All of the new initiatives have been led by Dean H. Rao Unnava who joined the Graduate School of Management in June of 2016 following 32 years at The Ohio State University’s Fisher College of Business, where he earned his Ph.D. and served as the W. Arthur Cullman professor of marketing.

UC-DAVIS MASTER’S IN BUSINESS ANALYTICS GRADS GETTING $150K TO START

The school’s MSBA program currently admits 100 students every year. The program is distinguished by its year-long corporate analytics project that has attracted some of the brightest students from around the world. Most recently, QS world rankings recognized the program as the top program in the world for return on investment. The program also boasts a series of wins in the prestigious Adobe Analytics Challenge (finished third, third, second, first, and third in the last five years) that is unmatched by any other school in the world. Starting salaries for the most recent graduating class (2022) hit $131,000 plus average $19,000 signing bonus.

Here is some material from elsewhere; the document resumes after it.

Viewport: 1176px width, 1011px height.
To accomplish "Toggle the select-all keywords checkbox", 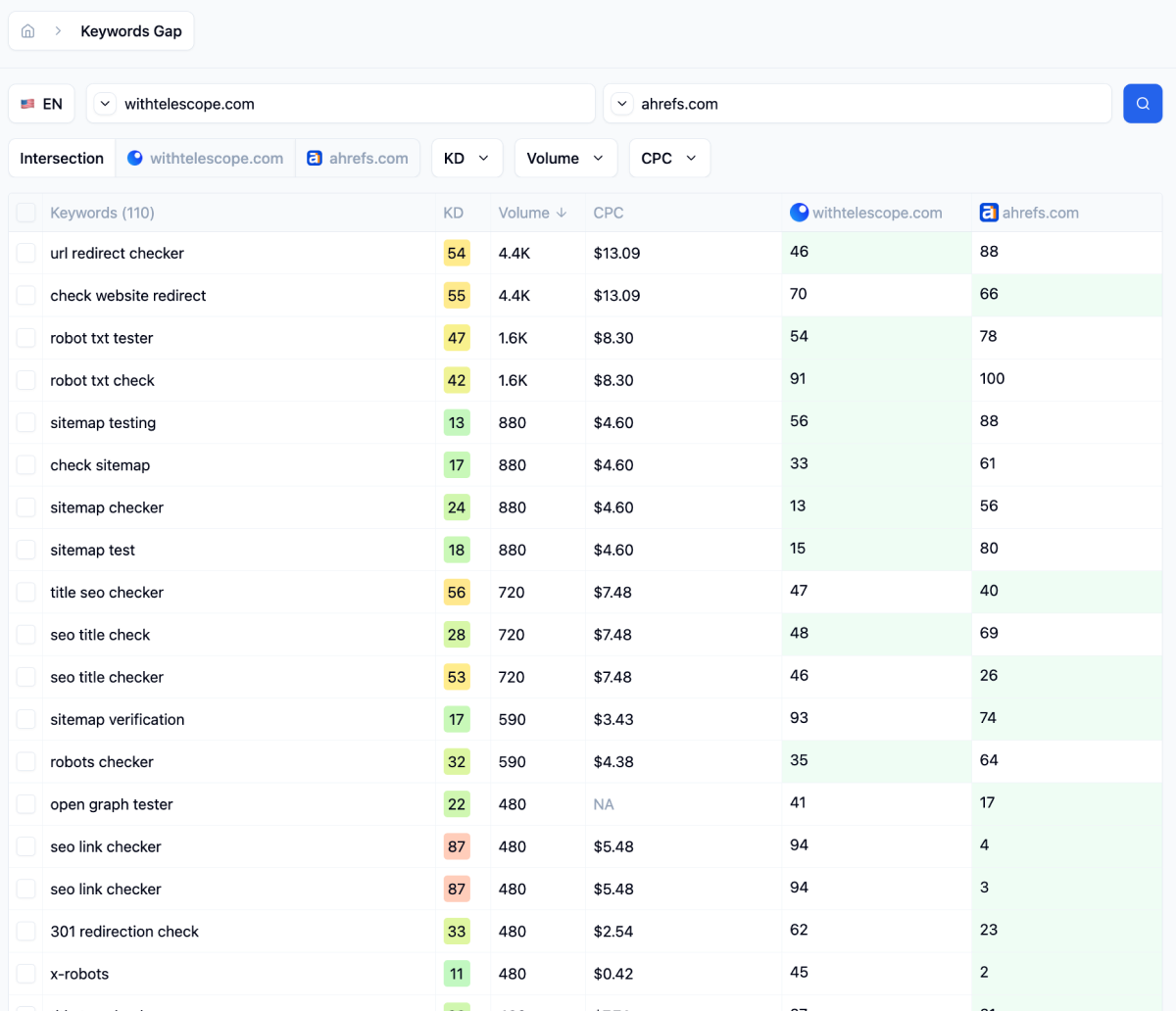I will point(26,213).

Students go to the best of the best companies (Amazon, Meta, Google, Microsoft, McKinsey, BCG) and continue to do well. (https://gsm.ucdavis.edu/master-science-business-analytics/your-career).

UC-Davis’ online MBA has grown rapidly to more than 500 students and continues to do very well. Recent P&Q rankings place the program in the Top 20, with residential experiences ranked #2. The program, moreover, boasts the highest ranking on the West Coast for student willingness to recommend the online MBA to friends. The program distinguishes itself with residential course experiences that touch on the strengths of UC-Davis: food and wine in Napa locations, biotech in San Diego, platform technologies in Silicon Valley, and sustainability in Tahoe. Quality is tightly controlled by tenure-track faculty who record the lectures and coordinate multiple sections of each class. The program is also the only one in the country that offers a deferred tuition option which allows students to defer the second half of their tuition until after graduation and pay it back with no interest over as many as ten years (https://onlinemba.ucdavis.edu/).

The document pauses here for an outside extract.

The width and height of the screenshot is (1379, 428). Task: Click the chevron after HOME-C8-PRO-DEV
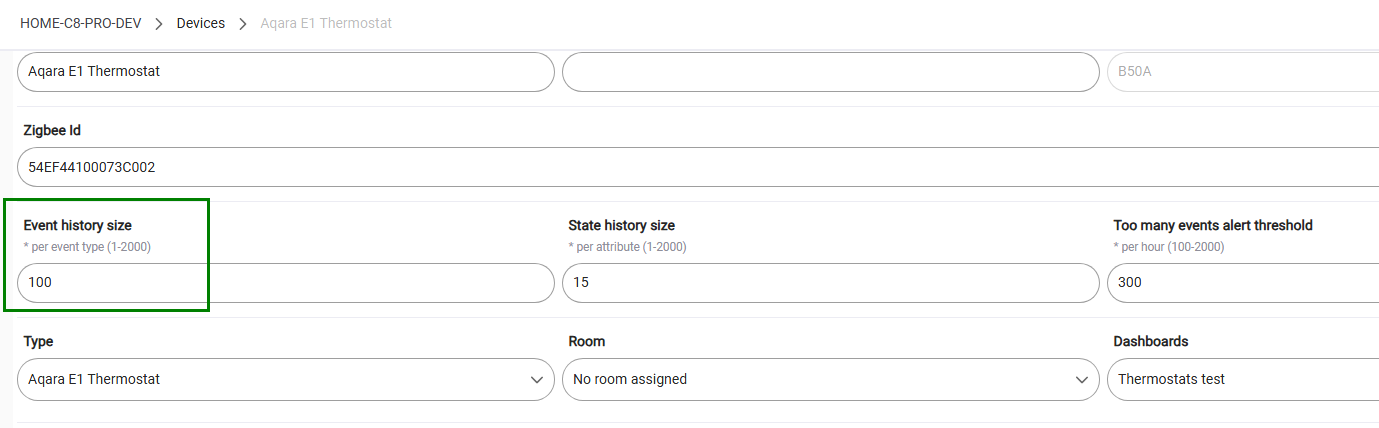click(159, 23)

One of the first of the many innovations at the school under Dean Unnava was the introduction of industry immersions in the full- and part-time MBA programs. They offer students distinct industry-relevant experiences that are unparalleled. Relying on the strengths of UC-Davis, the MBA program developed industry-focused experiences in the areas of food/agriculture, sustainable energy, and biotechnology.

INDUSTRY IMMERSIONS BRING MBAS ONTO INTERDISCIPLINARY TEAMS WITH PHDS AND OTHER GRADUATE STUDENTS

The food/ag industry experience, for example, starts with a field trip course that exposes students to the food and agriculture ecosystem in California, where a third of the country’s vegetables and three-quarters of fruits and nuts are grown. During the following quarter, senior executives from the food/ag/wine industry visit with students and present them with business challenges they are currently facing. MBA students sit in a class with doctoral students from programs linked with food and agriculture (e.g., food science, nutrition, molecular biology, international agriculture development) and work on business challenges in interdisciplinary teams.

This is followed by a seminar at which experts discuss the challenges of the future such as feeding the global population, managing nutrition in underdeveloped economies, developing food that is sustainable, and climate change effects on the food ecosystem. The immersion is managed by GSM faculty and guided by an advisory board of senior executives from multiple food and agriculture companies. The executives provide projects to work on for students, offer internship experiences, act as mentors, and sponsor an annual case competition based on the challenges faced by food/ag companies which is the only one of its kind in the U.S.

“Over the last six years, we have seen about 30% of the MBA class go into careers in the industries represented by the immersions, setting us apart from other MBA programs that don’t have the university strength in these areas,” notes Dean Unnava.  (https://gsm.ucdavis.edu/post/food-and-agriculture-industry-immersion).

All of these initiatives are putting UC-Davis front and center in business education innovation.